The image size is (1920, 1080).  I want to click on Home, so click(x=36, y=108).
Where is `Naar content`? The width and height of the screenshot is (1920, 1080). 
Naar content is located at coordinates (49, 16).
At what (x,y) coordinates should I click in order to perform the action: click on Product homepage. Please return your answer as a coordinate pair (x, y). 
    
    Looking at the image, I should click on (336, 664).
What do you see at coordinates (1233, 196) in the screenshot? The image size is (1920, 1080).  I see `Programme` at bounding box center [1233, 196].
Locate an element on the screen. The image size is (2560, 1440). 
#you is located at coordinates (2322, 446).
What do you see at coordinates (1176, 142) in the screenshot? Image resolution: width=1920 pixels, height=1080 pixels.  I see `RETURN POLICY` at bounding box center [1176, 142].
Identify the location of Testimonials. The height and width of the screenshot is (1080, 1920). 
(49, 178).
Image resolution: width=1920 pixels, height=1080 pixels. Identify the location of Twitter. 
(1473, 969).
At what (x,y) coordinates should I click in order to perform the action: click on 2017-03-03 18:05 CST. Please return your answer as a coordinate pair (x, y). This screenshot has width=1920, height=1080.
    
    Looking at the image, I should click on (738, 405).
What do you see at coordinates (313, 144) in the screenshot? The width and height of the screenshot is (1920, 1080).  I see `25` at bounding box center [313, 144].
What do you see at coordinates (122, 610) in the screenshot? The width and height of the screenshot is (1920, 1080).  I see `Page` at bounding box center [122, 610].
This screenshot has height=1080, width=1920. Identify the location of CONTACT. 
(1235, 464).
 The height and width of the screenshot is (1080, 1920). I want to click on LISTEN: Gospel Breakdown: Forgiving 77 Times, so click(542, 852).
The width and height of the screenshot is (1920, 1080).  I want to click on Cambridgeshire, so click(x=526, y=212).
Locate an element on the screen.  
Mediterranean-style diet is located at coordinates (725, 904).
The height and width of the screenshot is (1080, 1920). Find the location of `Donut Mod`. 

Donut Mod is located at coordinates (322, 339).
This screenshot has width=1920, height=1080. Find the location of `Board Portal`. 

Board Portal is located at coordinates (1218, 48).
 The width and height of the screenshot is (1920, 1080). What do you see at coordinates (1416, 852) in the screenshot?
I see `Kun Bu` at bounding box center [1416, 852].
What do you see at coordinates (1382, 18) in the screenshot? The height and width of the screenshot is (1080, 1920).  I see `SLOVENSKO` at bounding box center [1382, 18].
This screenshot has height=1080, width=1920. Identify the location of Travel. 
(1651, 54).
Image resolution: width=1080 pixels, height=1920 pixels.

---+---

Direction
Write out all of the records above again, switching every "Identify the location of" to "Point out the location of" and leaving everything else unchanged.

Task result
The image size is (1920, 1080).  I want to click on Home, so click(x=36, y=108).
Where is `Naar content`? The width and height of the screenshot is (1920, 1080). 
Naar content is located at coordinates (49, 16).
At what (x,y) coordinates should I click in order to perform the action: click on Product homepage. Please return your answer as a coordinate pair (x, y). 
    
    Looking at the image, I should click on (336, 664).
What do you see at coordinates (1233, 196) in the screenshot? The image size is (1920, 1080).  I see `Programme` at bounding box center [1233, 196].
Locate an element on the screen. The image size is (2560, 1440). 
#you is located at coordinates (2322, 446).
What do you see at coordinates (1176, 142) in the screenshot? Image resolution: width=1920 pixels, height=1080 pixels.  I see `RETURN POLICY` at bounding box center [1176, 142].
Point out the location of Testimonials. The height and width of the screenshot is (1080, 1920). 
(49, 178).
Image resolution: width=1920 pixels, height=1080 pixels. Point out the location of Twitter. 
(1473, 969).
At what (x,y) coordinates should I click in order to perform the action: click on 2017-03-03 18:05 CST. Please return your answer as a coordinate pair (x, y). This screenshot has width=1920, height=1080.
    
    Looking at the image, I should click on (738, 405).
What do you see at coordinates (313, 144) in the screenshot? The width and height of the screenshot is (1920, 1080).  I see `25` at bounding box center [313, 144].
What do you see at coordinates (122, 610) in the screenshot? The width and height of the screenshot is (1920, 1080).  I see `Page` at bounding box center [122, 610].
This screenshot has height=1080, width=1920. Point out the location of CONTACT. 
(1235, 464).
 The height and width of the screenshot is (1080, 1920). I want to click on LISTEN: Gospel Breakdown: Forgiving 77 Times, so click(542, 852).
The width and height of the screenshot is (1920, 1080).  I want to click on Cambridgeshire, so click(x=526, y=212).
Locate an element on the screen.  
Mediterranean-style diet is located at coordinates (725, 904).
The height and width of the screenshot is (1080, 1920). Find the location of `Donut Mod`. 

Donut Mod is located at coordinates (322, 339).
This screenshot has width=1920, height=1080. Find the location of `Board Portal`. 

Board Portal is located at coordinates (1218, 48).
 The width and height of the screenshot is (1920, 1080). What do you see at coordinates (1416, 852) in the screenshot?
I see `Kun Bu` at bounding box center [1416, 852].
What do you see at coordinates (1382, 18) in the screenshot? The height and width of the screenshot is (1080, 1920).  I see `SLOVENSKO` at bounding box center [1382, 18].
This screenshot has height=1080, width=1920. Point out the location of Travel. 
(1651, 54).
Image resolution: width=1080 pixels, height=1920 pixels.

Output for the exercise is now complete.